Rankin is a member of the folk group Villages, who will be headlining the Friday show at the Jam this year. He witnessed the event in 2021 for the first time as an audience member, and he says while the Jam is an exciting addition to the local music scene, it also conjures up memories of his childhood travelling to Scottish concerts with his family.

“It’s a new, exciting festival, but it’s nostalgic for me just because growing up going to the concerts in Cape Breton, all the Scottish concerts (like Judique’s Kintyre Farm or the Broad Cove concert) – you’re packing your cooler for the day, and your blankets, and you’re parking in the field.”

He says he had heard about the Jam, but none of that prepared him for what he experienced just arriving at the event.

“You drive up there (on Mabou Ridge), and you’re driving through this beautiful farmland, and you get up to this incredible farm that’s just picturesque, and it just goes on for miles – as far as the eye can see. You couldn’t get a better setting.”

Along with Rankin, who plays acoustic guitar, Villages also includes three cousins who all hail from the Whycocomagh area, including Jon Pearo, mandolin and vocals, Matthew Ellis, vocals, and Travis Ellis, electric guitar. Although they all met while going to high school in Mabou, this year’s Jam will be their first opportunity to play at home.
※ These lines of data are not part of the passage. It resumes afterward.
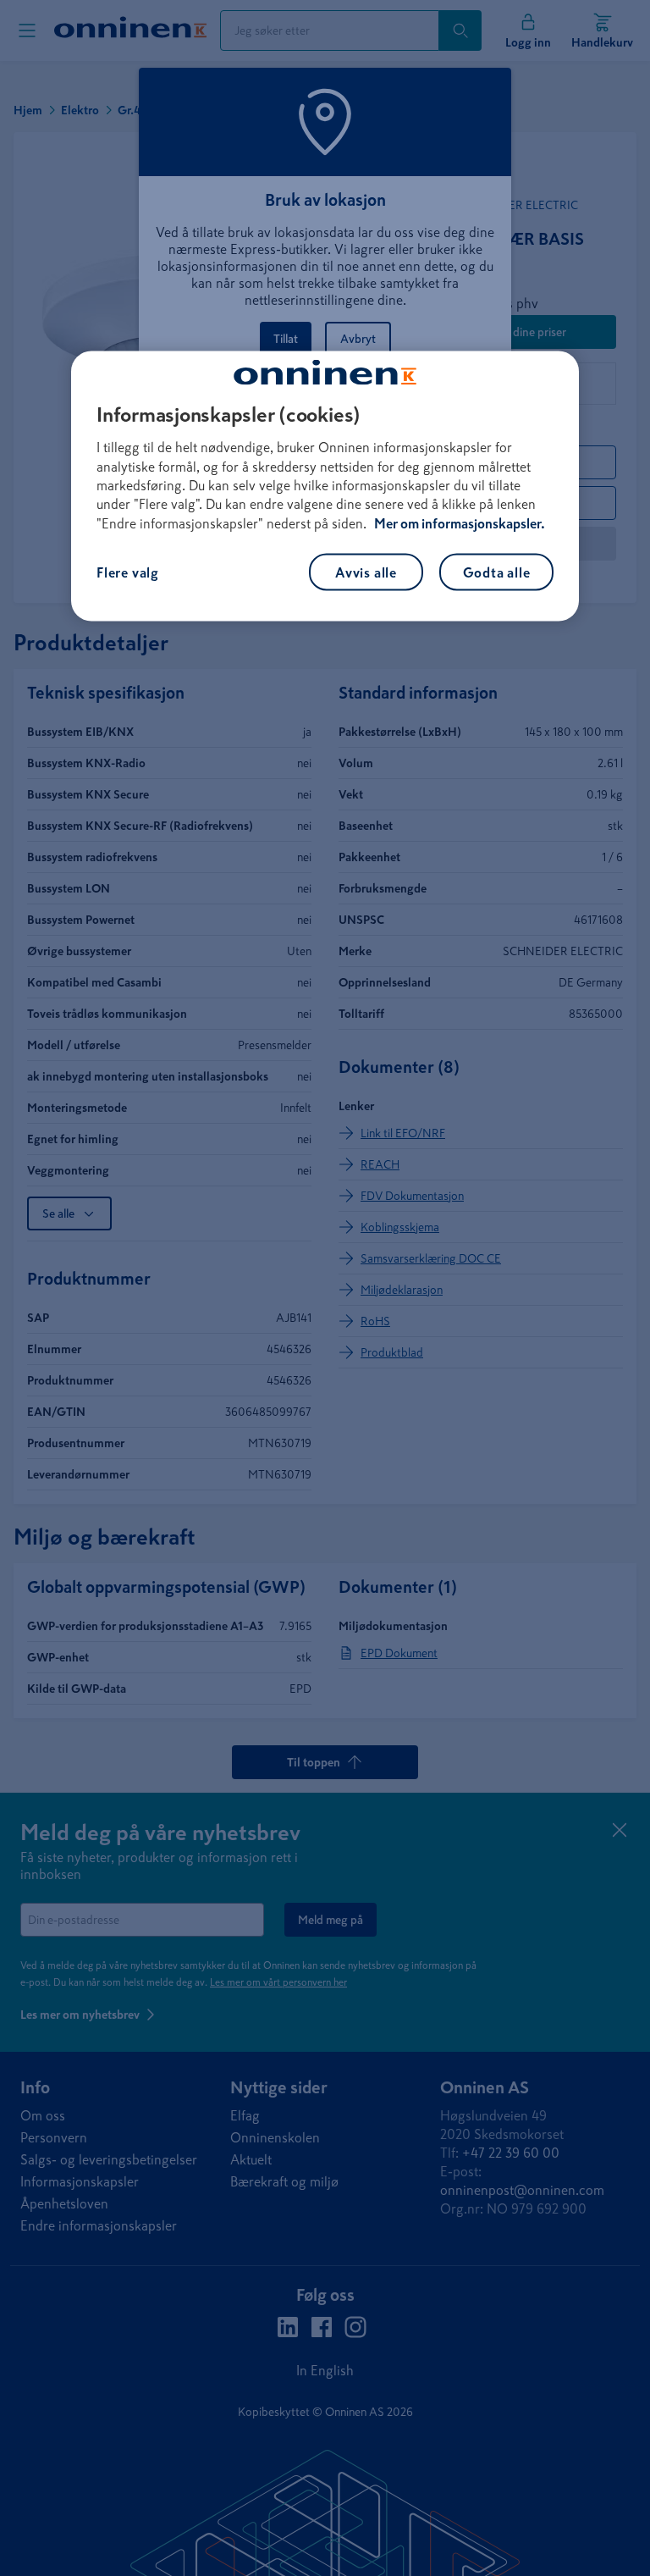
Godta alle (497, 572)
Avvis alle (366, 572)
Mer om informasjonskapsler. (459, 522)
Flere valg (127, 572)
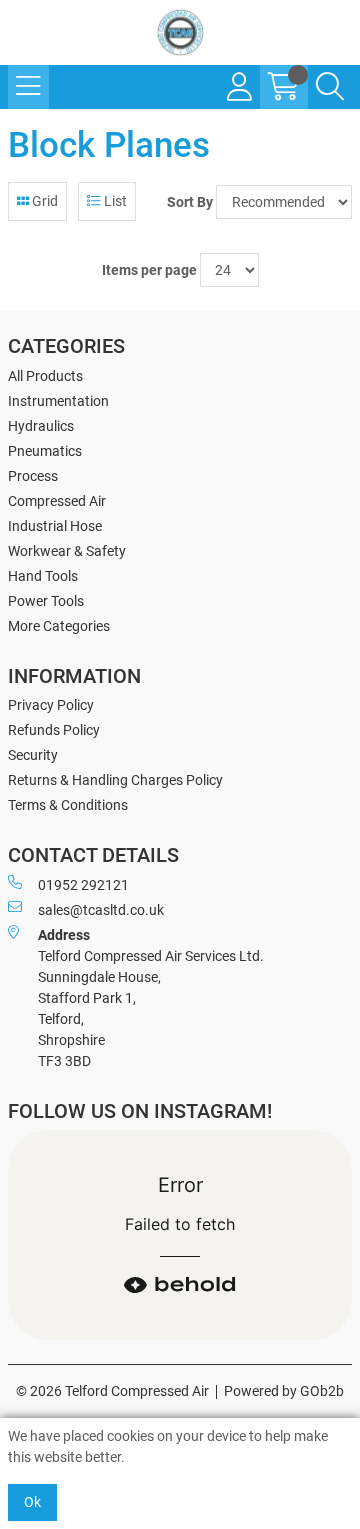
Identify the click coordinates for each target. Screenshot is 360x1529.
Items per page (149, 270)
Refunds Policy (54, 730)
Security (33, 755)
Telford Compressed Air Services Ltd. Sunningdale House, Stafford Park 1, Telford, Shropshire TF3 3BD (151, 998)
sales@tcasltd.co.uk (101, 910)
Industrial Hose (55, 526)
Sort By (190, 202)
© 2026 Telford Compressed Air (112, 1391)
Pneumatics (45, 451)
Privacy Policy (51, 705)
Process (33, 476)
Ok (32, 1502)
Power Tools (46, 601)
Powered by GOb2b (284, 1391)
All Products (45, 376)
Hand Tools (43, 576)
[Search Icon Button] (330, 87)
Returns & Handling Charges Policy (115, 780)
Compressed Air (57, 501)
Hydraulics (41, 426)
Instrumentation (58, 401)
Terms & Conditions (68, 805)
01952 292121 (83, 885)
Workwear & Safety (67, 551)
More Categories (59, 626)
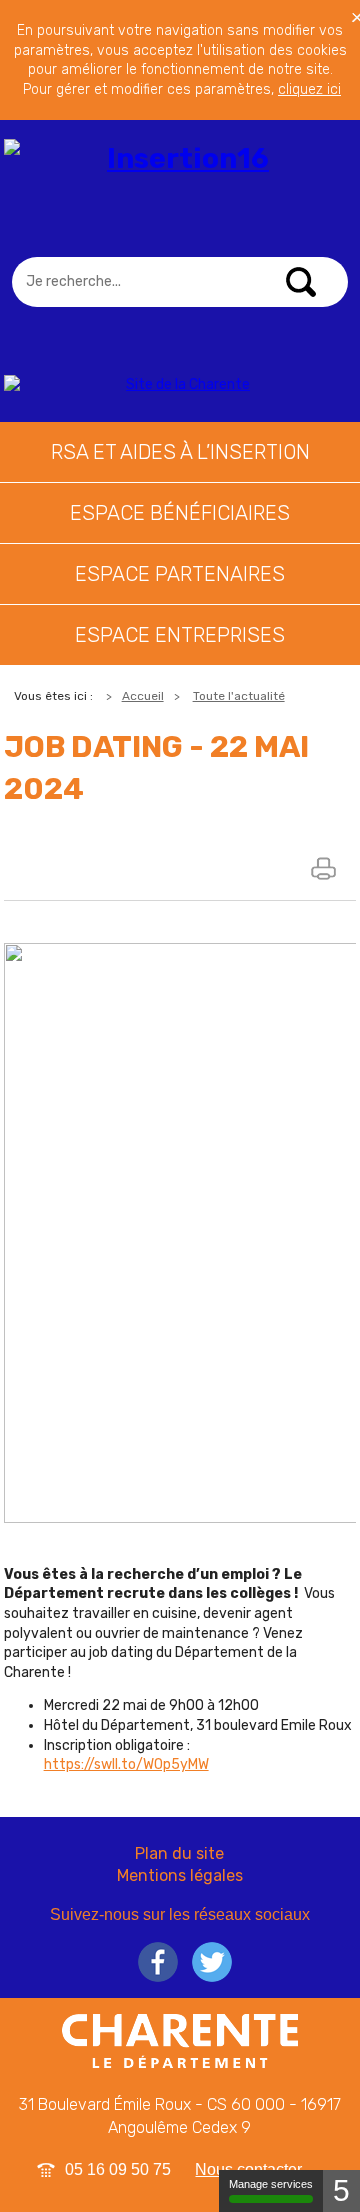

Villages has been on the road for much of 2022, playing the Folk Alliance festival in Kansas City in May, and touring with Matt Mays in New Brunswick and Ontario. So, the Blueberry Jam opportunity is a welcome one.

“To have this festival with kind of a built-in audience, with fans of all the different artists that are going to be playing there, it’s a win-win situation.”

“That’s what I like about it. There might be some people there to see you, or people who are there to see other bands who might not necessarily know about you. You get those (new) ears on your music and you take away some new fans.”

To have this festival with kind of a built-in audience, with fans of all the different artists that are going to be playing there, it’s a win-win situation.”